■ **Activity**:
Out of the records below, copy all lines in which the word "проекте" occurs.

======

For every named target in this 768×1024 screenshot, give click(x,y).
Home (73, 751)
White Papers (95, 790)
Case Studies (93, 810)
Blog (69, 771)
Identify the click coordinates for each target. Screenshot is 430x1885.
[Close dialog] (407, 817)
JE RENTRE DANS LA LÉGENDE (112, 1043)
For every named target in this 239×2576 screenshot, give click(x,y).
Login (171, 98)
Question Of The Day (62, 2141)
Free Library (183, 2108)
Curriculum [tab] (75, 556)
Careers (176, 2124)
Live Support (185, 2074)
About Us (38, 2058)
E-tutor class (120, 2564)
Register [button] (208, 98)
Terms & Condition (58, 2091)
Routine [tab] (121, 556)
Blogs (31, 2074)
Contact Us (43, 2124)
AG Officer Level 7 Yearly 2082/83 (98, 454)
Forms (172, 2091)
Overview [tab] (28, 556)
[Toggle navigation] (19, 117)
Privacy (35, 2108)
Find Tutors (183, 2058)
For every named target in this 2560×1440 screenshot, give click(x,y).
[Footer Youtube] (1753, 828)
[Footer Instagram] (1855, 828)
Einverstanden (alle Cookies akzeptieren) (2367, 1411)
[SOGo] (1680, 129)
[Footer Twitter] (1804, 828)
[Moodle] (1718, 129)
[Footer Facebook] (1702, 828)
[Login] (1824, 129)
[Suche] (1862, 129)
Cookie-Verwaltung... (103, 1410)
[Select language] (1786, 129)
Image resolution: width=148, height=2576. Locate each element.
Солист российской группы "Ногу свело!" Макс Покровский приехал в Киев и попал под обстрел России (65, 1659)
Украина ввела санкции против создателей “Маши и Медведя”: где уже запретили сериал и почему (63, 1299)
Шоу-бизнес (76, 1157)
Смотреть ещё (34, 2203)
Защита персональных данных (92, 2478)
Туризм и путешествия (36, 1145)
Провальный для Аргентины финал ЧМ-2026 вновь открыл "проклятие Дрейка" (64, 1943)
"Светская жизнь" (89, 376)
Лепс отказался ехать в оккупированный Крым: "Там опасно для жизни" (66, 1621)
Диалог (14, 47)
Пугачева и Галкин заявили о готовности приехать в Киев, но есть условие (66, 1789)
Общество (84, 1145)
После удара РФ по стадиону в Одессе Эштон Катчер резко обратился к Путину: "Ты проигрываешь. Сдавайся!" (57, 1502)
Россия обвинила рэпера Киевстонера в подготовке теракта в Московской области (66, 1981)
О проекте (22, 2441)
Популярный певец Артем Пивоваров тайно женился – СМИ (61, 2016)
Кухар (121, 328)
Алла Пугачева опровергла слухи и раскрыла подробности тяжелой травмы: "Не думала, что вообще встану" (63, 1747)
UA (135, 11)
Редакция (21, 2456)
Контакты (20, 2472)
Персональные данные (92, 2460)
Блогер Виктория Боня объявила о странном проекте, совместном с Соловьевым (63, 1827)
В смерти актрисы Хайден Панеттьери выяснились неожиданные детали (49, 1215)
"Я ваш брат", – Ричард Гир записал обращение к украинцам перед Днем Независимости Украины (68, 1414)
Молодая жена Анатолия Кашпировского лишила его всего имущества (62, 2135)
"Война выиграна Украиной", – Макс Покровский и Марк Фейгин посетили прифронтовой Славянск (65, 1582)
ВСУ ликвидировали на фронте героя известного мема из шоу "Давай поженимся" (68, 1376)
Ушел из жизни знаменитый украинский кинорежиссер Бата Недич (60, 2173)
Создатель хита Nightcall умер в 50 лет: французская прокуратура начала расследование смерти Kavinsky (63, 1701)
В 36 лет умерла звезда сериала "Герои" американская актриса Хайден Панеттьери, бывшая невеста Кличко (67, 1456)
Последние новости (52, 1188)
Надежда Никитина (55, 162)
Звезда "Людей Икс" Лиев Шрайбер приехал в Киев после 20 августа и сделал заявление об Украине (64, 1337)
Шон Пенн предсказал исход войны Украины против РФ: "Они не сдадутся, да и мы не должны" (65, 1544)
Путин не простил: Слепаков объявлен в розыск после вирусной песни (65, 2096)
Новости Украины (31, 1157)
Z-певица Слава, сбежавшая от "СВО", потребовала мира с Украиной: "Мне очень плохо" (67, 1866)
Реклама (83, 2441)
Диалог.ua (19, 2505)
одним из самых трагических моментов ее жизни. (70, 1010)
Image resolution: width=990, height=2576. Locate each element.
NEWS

======

■ **Exercise answer**:
О проекте (22, 2441)
Блогер Виктория Боня объявила о странном проекте, совместном с Соловьевым (63, 1827)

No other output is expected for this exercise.